Definitely who buys a car which used to cost new over 100k should think that maintenance, even after 8 years, is still expensive and if big bills could be a problem then he shouldn't go for it. Luckily for most of you an aftermarket warranty is available, so you should go for it if you have this option, here there is no such thing for a car of this age, so every penny comes out of my own pocket, not to mention that cars like the RS6 or Phaeton here are as rare as rain falls(it usually rains once a few years  ) so the know how of the VW/Audi dealership techs is really at a low and limited level, so for me a forum like this or the one for the RS6 is invaluable!
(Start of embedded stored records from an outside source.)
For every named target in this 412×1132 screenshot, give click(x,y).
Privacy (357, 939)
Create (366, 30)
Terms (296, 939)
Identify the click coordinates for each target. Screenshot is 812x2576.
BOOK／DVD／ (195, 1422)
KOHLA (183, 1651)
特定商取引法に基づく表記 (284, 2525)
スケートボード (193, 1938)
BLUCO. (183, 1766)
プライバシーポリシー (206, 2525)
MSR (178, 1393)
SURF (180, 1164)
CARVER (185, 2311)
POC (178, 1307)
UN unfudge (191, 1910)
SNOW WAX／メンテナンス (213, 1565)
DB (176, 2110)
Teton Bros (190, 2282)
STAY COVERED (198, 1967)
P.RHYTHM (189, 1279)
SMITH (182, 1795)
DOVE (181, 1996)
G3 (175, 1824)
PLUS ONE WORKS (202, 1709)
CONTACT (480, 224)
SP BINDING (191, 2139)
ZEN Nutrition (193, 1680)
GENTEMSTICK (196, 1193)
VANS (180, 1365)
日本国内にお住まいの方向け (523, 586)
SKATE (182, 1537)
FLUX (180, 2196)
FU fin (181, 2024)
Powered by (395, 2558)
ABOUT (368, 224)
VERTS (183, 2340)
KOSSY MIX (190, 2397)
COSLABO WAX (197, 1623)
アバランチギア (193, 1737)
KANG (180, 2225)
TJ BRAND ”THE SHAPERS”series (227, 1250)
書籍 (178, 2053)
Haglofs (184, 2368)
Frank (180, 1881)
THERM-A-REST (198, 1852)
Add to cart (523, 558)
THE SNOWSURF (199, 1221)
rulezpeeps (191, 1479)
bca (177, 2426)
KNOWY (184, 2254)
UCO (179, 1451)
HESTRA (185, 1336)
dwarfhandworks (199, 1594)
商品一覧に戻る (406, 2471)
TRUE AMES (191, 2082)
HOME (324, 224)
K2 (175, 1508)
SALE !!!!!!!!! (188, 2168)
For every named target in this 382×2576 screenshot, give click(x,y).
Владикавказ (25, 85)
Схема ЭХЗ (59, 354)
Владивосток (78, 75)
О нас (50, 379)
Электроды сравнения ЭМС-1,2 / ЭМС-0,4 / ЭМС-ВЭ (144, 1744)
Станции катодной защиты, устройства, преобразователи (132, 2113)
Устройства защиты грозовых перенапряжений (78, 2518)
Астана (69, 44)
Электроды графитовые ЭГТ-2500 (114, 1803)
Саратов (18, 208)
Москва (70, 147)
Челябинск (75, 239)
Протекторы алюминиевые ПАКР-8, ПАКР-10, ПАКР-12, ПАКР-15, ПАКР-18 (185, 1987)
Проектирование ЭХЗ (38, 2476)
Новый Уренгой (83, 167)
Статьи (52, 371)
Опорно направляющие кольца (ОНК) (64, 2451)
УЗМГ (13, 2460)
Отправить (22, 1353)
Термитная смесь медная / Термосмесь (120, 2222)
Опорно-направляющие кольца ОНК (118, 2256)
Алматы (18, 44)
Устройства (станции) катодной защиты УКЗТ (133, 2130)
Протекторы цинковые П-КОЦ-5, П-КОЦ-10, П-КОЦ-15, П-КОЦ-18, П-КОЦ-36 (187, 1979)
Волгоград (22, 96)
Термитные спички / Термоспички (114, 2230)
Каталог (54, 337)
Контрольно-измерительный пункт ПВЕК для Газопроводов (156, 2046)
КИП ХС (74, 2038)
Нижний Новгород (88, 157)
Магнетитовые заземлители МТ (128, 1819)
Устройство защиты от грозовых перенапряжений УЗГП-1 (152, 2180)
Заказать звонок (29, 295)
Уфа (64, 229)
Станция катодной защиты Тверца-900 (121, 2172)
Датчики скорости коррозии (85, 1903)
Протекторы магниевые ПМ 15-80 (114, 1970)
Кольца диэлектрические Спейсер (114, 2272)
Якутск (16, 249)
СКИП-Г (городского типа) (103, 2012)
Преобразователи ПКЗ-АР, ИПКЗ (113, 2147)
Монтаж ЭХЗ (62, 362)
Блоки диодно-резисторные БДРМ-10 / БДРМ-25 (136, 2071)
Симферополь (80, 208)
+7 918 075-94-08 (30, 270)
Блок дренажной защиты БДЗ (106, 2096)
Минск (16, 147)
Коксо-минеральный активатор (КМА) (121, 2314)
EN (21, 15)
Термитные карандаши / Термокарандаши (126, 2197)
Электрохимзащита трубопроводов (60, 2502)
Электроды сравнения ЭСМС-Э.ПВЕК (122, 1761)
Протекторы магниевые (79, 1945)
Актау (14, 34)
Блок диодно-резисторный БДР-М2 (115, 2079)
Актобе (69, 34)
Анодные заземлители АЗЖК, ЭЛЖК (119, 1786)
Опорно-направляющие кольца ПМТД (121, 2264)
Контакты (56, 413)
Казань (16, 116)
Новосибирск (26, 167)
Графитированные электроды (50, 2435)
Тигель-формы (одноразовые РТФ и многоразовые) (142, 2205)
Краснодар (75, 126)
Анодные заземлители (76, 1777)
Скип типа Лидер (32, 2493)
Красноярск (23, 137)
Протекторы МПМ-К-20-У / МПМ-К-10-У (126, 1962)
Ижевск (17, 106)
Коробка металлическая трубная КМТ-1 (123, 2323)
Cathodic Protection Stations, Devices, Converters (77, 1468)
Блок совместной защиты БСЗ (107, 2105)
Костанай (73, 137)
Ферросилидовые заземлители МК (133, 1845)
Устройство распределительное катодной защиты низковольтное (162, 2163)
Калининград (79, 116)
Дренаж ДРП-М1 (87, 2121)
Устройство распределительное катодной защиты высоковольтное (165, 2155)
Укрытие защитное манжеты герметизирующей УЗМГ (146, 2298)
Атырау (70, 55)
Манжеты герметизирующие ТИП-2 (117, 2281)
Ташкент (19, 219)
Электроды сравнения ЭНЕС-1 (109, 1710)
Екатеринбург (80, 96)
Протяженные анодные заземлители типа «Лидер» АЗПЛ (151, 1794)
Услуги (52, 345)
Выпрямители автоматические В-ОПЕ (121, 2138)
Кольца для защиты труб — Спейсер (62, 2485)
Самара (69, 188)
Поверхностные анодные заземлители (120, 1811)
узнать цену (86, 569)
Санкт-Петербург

If it wasn't for such forums, i don't think i would've bought these cars while being in this part of the world!


----------



## SoundsoftheSuburbs (Jan 17, 2017)

*Anyone experienced with Phaeton service and maintenance expenses?*

Hi,

Looking at a pre-owned 2004 Phaeton. It has a few known issues. I have an inspection report, but I would like to communicate with an experienced Phaeton owner/mechanic before I buy. I would like to have a better idea of what exactly I am getting myself into.

Thanks,

MBE


----------



## gwiken65 (Jul 8, 2016)

Mercedes-Benz Enthusiast said:


> Hi,
> 
> Looking at a pre-owned 2004 Phaeton. It has a few known issues. I have an inspection report, but I would like to communicate with an experienced Phaeton owner/mechanic before I buy. I would like to have a better idea of what exactly I am getting myself into.
> 
> ...


Hi.
Do you want to service the Phaeton yourself, or you plan to let the dealer do all the service? 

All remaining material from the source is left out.